The effect of a handwashing intervention on preschool educator beliefs, attitudes, knowledge and self-efficacy

L. Rosen1,{dagger},*, D. Zucker2, D. Brody3, D. Engelhard4 and O. Manor5

1 Department of Health Promotion, School of Public Health, Tel Aviv University, Ramat Aviv 6998, Israel
2 Department of Statistics, Hebrew University, Jerusalem 91905, Israel
3 Academic Dean, Efrata Teacher's College, Jerusalem 91102, Israel
4 Hadassah University Hospital, Ein-Kerem, PO Box 12000, Jerusalem 91120, Israel
5 School of Public Health, Hebrew University, Jerusalem 91120, Israel

* Correspondence to: L. Rosen. E-mail: rosenl{at}post.tau.ac.il

This paper describes the effect of a preschool hygiene intervention program on psychosocial measures of educators regarding handwashing and communicable pediatric disease. A cluster-randomized trial, with randomization at the level of the preschool, was run in 40 Jerusalem preschool classrooms. Eighty preschool educators participated. The program used a multipronged approach which included elements aimed at staff, children, parents, school nurses and the classroom environment. Frontal lectures by medical, epidemiological and educational experts, along with printed materials and experiential learning, were provided to staff.
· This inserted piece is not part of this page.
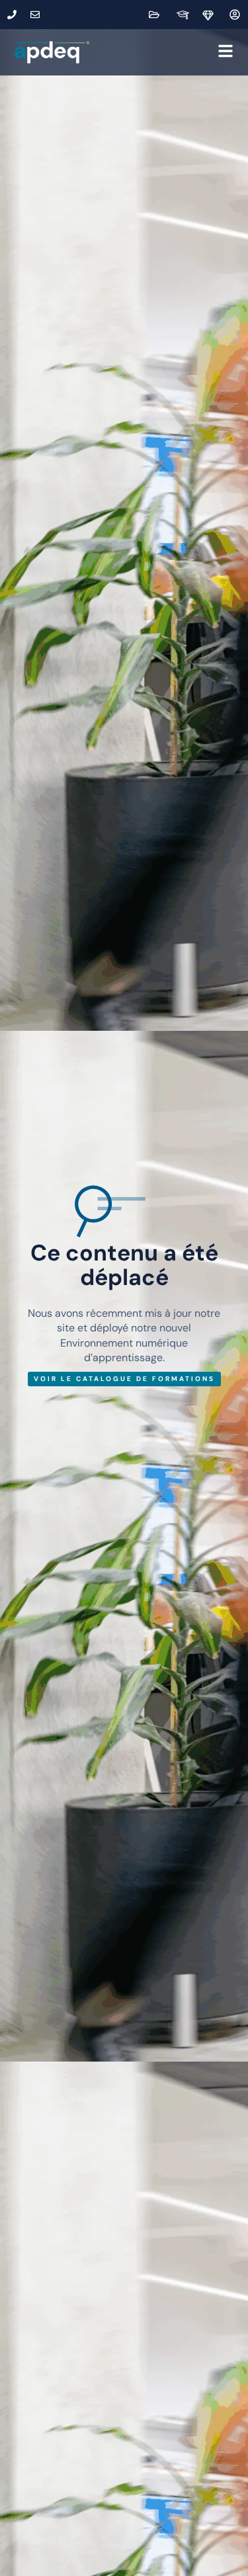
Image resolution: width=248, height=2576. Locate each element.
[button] (164, 52)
Responses from a validated survey instrument were used to build four scales for each respondent regarding beliefs, attitudes, self-efficacy and knowledge. The scales were built on a Likert-type 1–7 scale (1 = minimum, 7 = maximum). The effect of the intervention was tested using mixed model analysis of variance. Response was received from 92.5% of educators. Educators believed that handwashing could affect health (mean = 5.5, SD = 1.1), had high levels of self-efficacy (mean = 6.1, SD = 0.9) and had positive attitudes toward handwashing (mean = 5.7, SD = 1.2). Knowledge was affected by the intervention (intervention: mean = 6.2, SD = 0.7; control: mean = 5.8, SD = 0.8). The combination of positive attitudes toward handwashing among educators and the program's effectiveness in imparting knowledge helped to create a sustained social norm of handwashing among many children in disparate locations.


{dagger} This work was conducted while at the Hebrew University School of Public Health.